If timings had been different, Brochado says she would’ve loved to invest in Munich-based SaaS giant Celonis, French healthtech unicorn Doctolib, or Hinge Health, a now $6.2bn-valued Californian healthtech startup she invested in while at Atomico. “They’ve all become really big, and disrupted really big sectors.”
Working together
Once investments have been made, EQT Growth promises to be really hands on. Brochado sits on just three boards — Vinted, Mambu and ManyPets — and so says that’s a pledge she “hopes we can live up to”.
“We don’t have 15 portfolio companies each — so we can spend our entire time supporting these companies.”
EQT Growth likes to take board seats — and Brochado likes to sit on boards where:
- Board members come prepared and are up to speed on the topics to be discussed (the best CEOs, she says, have pre-discussions about the agenda with board members);
- Strategy is front and centre — “What you want to avoid is a board meeting about reporting — this an opportunity for the management team to come out of the weeds”;
- Members of the exec leadership team are brought along — for example, for the chief product officer to present the company’s roadmap;
- Objectives are set and conclusions are reached — and you don’t move on otherwise.
In practice, EQT Growth’s wider team is able to help with several key areas:
- Talent — from recruiting (“we can get discounts with big recruiters”) to thinking about organisation structure;
- Capital markets — helping companies think about debt. “With the cost of equity being so high now, debt starts to make sense — you don’t need to put a price on a company at a moment when it’s hard to put a price on anything. If you’re a larger company, and the business is profitable in some markets, then you’re pretty good credit. In those cases, debt is a good way to finance M&A or get working capital.”
- IPO — helping teams think about IPO preparedness, and doing everything right in the lead up to and negotiations around an IPO, such as adding independent and more diverse board members, and getting the right accounting systems in place;
- Sustainability — helping startups track, measure and set ESG objectives.
There’s also Motherbrain, EQT’s internal machine learning platform, which is worked on by more than 25 engineers.
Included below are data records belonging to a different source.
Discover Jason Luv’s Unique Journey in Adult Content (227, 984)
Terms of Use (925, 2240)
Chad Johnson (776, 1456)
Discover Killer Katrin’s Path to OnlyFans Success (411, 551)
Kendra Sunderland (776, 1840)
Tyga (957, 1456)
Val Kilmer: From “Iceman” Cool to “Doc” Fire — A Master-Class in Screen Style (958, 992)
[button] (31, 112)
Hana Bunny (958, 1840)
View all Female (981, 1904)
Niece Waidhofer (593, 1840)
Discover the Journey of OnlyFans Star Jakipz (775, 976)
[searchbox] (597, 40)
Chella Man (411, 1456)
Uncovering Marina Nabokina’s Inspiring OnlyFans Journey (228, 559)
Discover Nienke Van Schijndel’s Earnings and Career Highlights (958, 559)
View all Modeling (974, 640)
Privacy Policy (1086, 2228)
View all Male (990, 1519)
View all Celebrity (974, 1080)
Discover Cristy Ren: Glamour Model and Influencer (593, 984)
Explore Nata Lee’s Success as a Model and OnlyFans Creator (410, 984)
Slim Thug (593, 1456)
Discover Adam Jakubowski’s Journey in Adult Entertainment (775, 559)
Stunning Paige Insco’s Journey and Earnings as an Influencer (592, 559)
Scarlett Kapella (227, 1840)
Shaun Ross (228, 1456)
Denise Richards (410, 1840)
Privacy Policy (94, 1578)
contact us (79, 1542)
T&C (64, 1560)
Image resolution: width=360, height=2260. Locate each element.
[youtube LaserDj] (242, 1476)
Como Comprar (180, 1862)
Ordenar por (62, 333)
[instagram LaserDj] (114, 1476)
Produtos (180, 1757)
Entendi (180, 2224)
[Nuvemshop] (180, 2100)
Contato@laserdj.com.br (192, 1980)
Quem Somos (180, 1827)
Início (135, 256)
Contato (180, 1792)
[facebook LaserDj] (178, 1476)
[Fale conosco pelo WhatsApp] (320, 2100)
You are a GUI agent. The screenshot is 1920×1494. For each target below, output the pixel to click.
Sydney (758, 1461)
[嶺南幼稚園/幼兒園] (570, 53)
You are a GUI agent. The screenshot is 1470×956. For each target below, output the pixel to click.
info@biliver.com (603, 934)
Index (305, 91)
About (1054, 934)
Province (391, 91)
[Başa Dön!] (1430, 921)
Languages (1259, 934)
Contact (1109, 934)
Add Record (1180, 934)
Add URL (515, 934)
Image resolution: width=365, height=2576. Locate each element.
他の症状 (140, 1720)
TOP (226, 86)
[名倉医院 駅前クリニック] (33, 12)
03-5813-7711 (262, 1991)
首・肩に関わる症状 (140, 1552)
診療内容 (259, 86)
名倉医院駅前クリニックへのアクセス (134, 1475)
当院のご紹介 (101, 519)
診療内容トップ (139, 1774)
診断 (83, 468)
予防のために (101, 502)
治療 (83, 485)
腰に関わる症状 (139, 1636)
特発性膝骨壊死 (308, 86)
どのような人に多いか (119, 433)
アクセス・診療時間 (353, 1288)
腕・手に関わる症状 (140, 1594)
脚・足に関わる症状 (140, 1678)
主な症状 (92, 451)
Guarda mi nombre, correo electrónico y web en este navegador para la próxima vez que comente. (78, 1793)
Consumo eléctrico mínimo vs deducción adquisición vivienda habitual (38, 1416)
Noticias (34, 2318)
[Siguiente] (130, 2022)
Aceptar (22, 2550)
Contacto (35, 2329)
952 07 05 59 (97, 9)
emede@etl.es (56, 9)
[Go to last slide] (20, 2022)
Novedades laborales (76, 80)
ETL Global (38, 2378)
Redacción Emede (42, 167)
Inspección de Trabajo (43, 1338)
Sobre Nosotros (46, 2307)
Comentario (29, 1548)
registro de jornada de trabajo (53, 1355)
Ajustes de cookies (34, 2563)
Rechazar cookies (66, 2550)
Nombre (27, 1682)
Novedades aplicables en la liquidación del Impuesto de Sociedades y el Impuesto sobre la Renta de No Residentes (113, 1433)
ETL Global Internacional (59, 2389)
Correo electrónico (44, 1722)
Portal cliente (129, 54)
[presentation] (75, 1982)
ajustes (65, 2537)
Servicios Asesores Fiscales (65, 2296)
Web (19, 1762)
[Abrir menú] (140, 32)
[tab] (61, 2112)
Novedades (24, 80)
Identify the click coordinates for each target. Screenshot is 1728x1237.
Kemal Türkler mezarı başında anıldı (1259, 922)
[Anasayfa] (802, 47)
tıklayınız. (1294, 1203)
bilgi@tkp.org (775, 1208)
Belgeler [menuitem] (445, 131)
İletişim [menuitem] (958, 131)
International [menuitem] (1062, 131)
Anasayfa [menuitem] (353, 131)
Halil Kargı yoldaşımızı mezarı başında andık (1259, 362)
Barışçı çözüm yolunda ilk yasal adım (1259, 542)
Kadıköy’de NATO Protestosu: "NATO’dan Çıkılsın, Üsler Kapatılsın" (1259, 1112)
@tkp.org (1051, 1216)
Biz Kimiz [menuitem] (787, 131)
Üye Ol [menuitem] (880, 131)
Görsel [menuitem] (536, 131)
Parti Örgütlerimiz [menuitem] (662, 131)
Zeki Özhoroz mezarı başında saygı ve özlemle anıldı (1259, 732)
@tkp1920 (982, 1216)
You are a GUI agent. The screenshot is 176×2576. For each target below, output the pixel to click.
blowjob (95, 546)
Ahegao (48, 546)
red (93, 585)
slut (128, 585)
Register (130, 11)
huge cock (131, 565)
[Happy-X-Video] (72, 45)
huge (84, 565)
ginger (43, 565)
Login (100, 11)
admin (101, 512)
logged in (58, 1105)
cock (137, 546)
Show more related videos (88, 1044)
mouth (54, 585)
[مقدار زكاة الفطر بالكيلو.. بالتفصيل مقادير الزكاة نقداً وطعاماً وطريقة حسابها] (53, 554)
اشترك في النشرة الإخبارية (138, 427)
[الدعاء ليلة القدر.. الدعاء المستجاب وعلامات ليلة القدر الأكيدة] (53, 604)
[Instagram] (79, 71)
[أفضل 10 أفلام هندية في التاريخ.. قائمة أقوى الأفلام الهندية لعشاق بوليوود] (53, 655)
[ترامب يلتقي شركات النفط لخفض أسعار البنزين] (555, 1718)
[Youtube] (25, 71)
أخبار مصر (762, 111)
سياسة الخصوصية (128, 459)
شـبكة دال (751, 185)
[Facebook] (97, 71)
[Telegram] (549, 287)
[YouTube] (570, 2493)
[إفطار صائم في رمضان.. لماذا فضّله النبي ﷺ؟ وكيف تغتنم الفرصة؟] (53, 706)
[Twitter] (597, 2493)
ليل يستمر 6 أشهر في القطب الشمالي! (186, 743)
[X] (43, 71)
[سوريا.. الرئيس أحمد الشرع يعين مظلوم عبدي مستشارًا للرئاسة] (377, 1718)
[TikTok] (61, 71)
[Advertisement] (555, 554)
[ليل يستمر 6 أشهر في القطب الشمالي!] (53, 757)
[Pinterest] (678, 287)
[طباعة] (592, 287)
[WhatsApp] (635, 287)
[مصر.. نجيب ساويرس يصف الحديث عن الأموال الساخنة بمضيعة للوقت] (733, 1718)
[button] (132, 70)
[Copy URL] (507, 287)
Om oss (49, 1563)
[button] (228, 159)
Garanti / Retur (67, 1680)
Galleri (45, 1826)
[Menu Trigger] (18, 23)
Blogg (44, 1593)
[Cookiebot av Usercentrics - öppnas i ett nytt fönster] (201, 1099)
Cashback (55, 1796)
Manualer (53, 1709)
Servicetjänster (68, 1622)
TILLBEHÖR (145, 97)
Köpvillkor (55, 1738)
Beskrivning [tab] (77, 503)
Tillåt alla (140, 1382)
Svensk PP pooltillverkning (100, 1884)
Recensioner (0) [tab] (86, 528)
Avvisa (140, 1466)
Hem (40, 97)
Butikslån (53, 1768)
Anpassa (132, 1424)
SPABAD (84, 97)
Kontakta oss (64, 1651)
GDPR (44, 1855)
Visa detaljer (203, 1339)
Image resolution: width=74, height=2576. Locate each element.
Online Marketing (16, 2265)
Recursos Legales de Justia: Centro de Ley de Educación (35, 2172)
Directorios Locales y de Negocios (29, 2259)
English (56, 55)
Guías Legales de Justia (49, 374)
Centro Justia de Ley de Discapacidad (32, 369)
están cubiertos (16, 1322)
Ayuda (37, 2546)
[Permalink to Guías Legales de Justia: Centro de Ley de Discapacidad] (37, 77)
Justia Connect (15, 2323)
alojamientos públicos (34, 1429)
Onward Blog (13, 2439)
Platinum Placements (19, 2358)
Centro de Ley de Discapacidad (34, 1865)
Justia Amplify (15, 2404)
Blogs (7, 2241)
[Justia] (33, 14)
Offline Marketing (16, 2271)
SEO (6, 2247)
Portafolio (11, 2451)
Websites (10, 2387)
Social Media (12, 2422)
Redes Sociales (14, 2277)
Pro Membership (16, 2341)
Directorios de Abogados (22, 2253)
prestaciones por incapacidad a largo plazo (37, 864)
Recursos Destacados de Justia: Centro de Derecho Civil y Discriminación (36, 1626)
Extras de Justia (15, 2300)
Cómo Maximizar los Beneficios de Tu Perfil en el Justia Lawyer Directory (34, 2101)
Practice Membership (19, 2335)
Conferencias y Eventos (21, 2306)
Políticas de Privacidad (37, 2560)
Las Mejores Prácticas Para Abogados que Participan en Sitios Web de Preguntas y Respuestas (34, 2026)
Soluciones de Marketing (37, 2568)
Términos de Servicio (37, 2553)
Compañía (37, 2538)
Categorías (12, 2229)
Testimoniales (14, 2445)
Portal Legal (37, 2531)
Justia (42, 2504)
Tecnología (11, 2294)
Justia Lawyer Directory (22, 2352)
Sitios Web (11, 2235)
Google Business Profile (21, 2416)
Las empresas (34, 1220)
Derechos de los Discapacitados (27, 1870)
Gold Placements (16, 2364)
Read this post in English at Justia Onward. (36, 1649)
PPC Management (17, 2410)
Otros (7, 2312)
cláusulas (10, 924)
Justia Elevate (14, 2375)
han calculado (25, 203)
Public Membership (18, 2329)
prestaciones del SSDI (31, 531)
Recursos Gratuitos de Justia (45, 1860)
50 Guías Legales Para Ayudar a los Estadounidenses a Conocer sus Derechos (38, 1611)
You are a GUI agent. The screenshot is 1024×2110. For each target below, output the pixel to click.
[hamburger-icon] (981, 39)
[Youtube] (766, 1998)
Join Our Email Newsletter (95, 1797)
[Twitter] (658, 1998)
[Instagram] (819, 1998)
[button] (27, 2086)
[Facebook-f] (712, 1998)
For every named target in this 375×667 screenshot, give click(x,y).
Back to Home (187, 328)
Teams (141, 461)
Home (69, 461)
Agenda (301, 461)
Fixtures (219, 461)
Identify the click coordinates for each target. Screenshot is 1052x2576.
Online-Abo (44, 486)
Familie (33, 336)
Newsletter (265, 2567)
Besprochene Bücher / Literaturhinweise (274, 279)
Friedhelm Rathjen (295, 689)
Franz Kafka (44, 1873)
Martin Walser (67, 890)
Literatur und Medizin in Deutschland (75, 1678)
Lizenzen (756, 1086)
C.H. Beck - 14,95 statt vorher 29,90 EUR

It helps the EQT Ventures team source new companies to invest in, helps the EQT Growth team track trends and, for their portfolio companies, helps them find potential competitors and M&A opportunities, says Brochado.
To M&A or not to M&A
At growth stage, M&A can make a lot of sense, she adds — although to do it well, companies need to have a plan.
“M&A can’t be reactive; it has to be an actively managed programme, and thought through across the organisation. The CPO, the CTO, the COO… they all need to be involved,” says Brochado.
“You have to think: What are areas adjacent to your product, or interesting geographies? How big are these markets? What is the maths between buying versus building?”
In short: buying another company can be a good way to enter a new market speedily, or expand your product offering.
It’s not a simple process though. “Typically, a business considering M&A needs to have a corporate development person. It needs to have product market fit, and needs to be humming in at least one market — otherwise absorbing another team becomes difficult,” says Brochado.